EXERCISE OBJECTIVE: Write out every entry exactly; the pictures do not belong in the copy.

Records from a data source:
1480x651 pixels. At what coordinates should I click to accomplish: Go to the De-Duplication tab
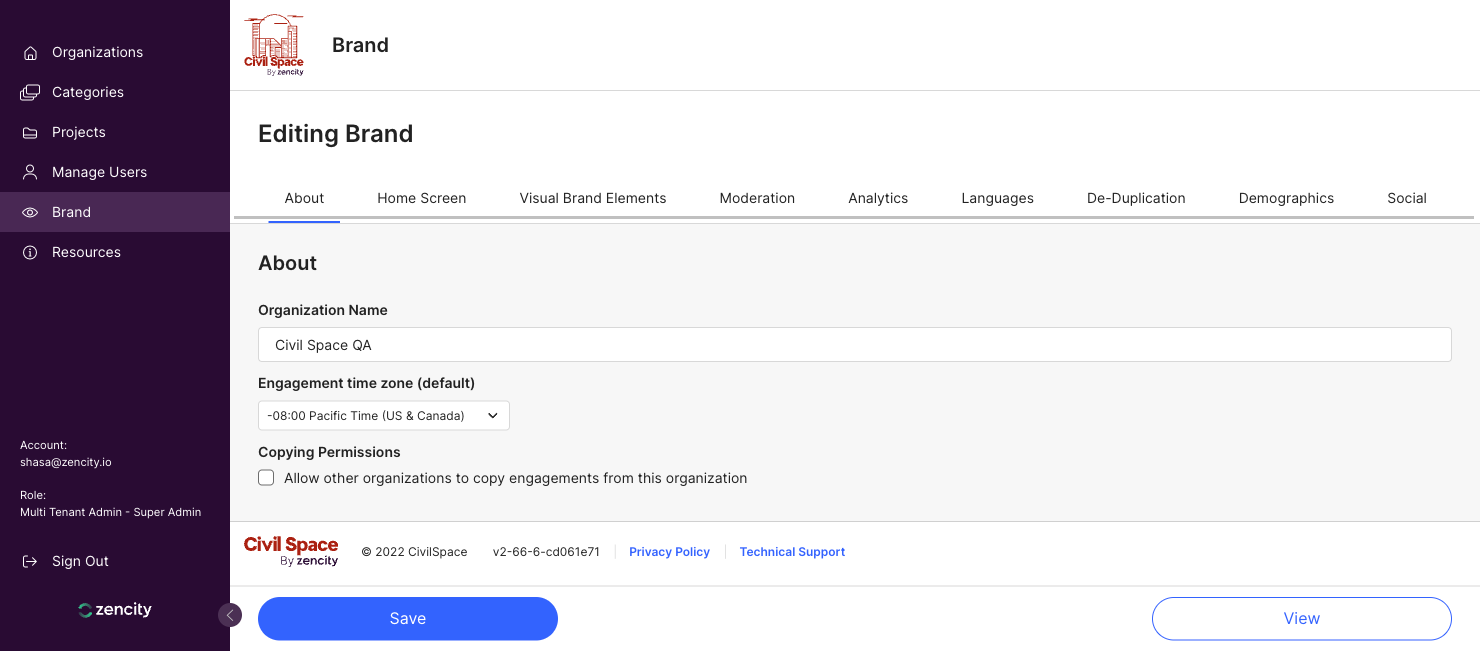[1136, 198]
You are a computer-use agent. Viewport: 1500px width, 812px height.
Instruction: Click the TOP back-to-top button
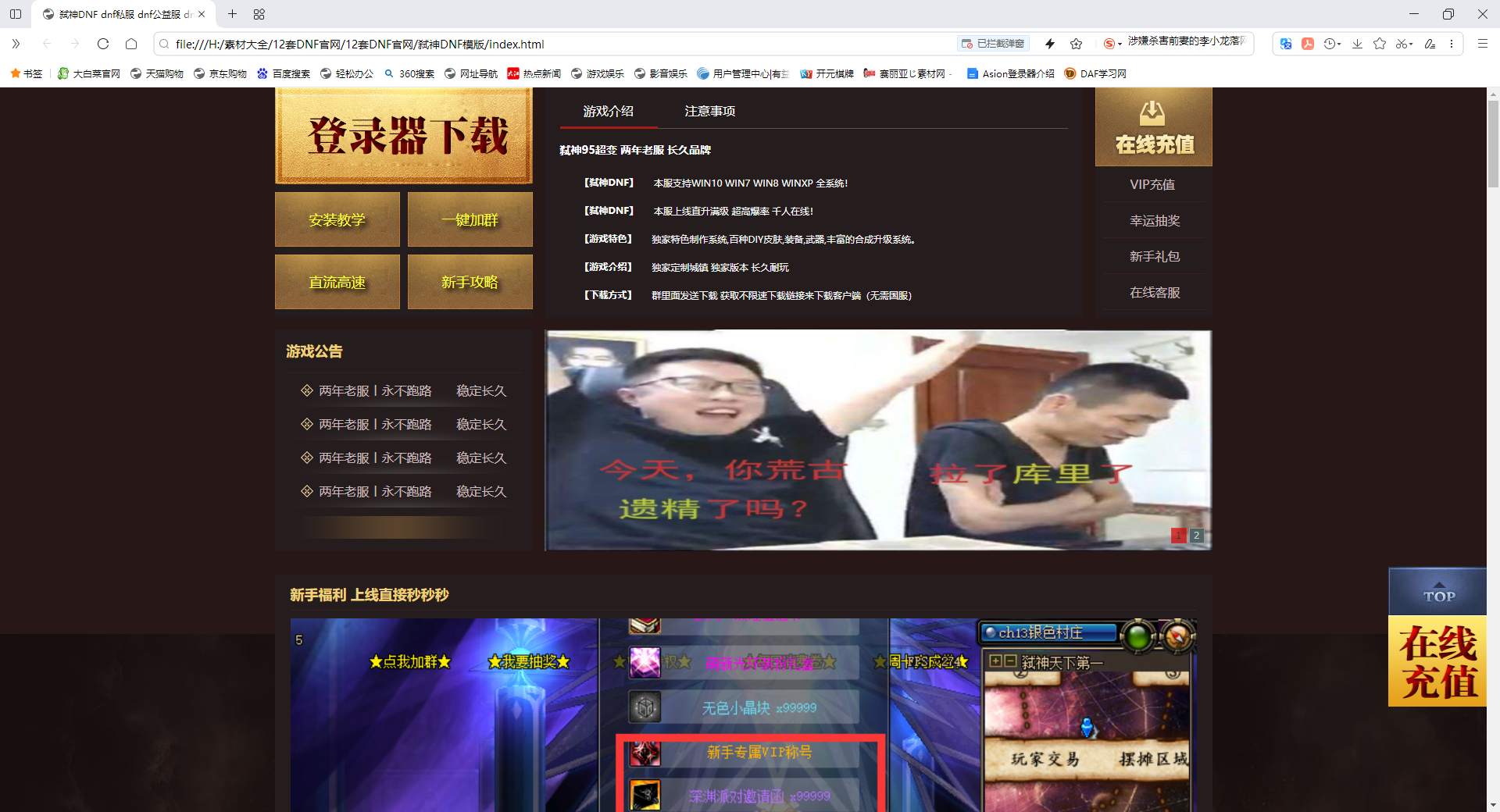(1438, 593)
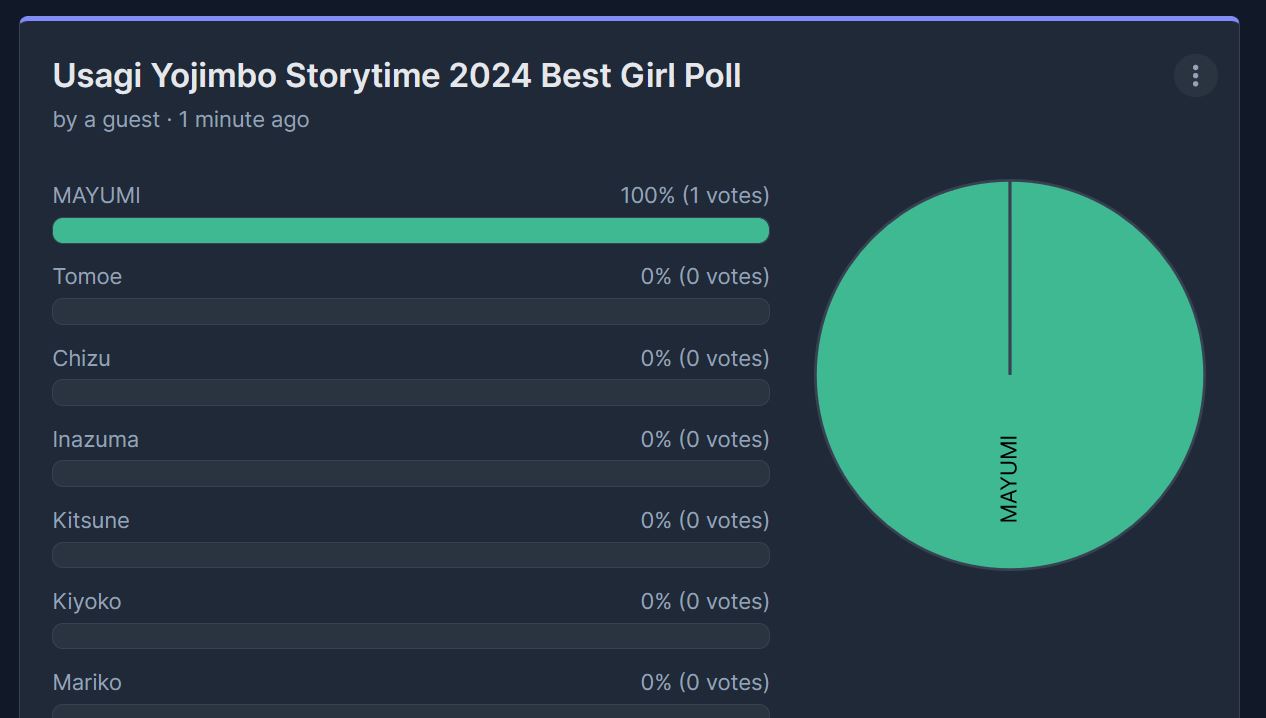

SOLUTION TO THIS TASK:
1480x651 pixels. At what coordinates should I click to accomplish: Go to the De-Duplication tab
[1136, 198]
You are a computer-use agent. Viewport: 1500px width, 812px height.
Instruction: Click the TOP back-to-top button
(1438, 593)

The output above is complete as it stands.